Byron Wien, the 82-year-old vice chairman of Blackstone Advisory Partners, is one of the wise old men of Wall Street.
But for each of the last 15 years, he has written up an interview for Barron's about a person he calls "the smartest man in Europe," another octogenarian. This man has "built his reputation by identifying important trend changes early and putting serious money behind his conclusions,"
Wien writes.
So what does the smartest man in Europe have to say about what's happening now?
"The whole world is suffering from too much debt," he says. "As a result, growth almost everywhere is going to be slow."
And what about the U.S. stock market? "If you want to make real money investing, you will have to do it by picking stocks in technology and biotechnology, and I would emphasize the latter," the smartest man says.
The S&P 500 Information Technology Index has barely changed so far this year, while the S&P S&P Biotechnology Select Industry Index has soared 35.4 percent.
Among tech stocks, he likes Facebook, Salesforce.com, Apple, Alibaba and Palo Alto Networks. Mr. Smarts says he exited Google.
Meanwhile, the S&P 500 index dropped 2.1 percent Monday, as Greece's debt crisis intensified, before stabilizing. But it's not Greece that stands as the biggest danger for stocks,
says MarketWatch columnist Mark Hulbert.
"There are many legitimate reasons why the stock market is vulnerable to a serious decline. But the Greek debt crisis is not one of them," Hulbert writes. "After all, investors can hardly be surprised by Greece’s debt difficulties, which have dominated the news for over five years now."

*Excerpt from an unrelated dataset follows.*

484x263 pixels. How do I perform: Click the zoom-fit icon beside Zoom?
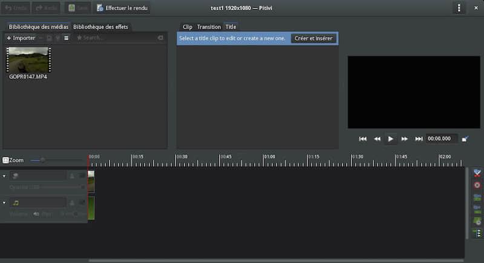5,160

And Greece accounts for less than 2 percent of eurozone GDP.
So what's the real worry?
"We have a stock market that, depending on the metric, is either significantly or extremely overvalued, coupled with an already anemic earnings growth rate that is dangerously dependent on an unsustainably high corporate profit margin," Hulbert says.
The S&P 500 carries a 26.63 price-earnings ratio, based on a measure formulated by Nobel laureate economist Robert Shiller that encompasses 10 years of earnings. In recent months, the index has stood at its highest level outside of the pre-cash peaks of 1929, 2000 and 2007.
S&P 500 company earnings are expected to show a drop of 4.5 percent for the second quarter, according to FactSet.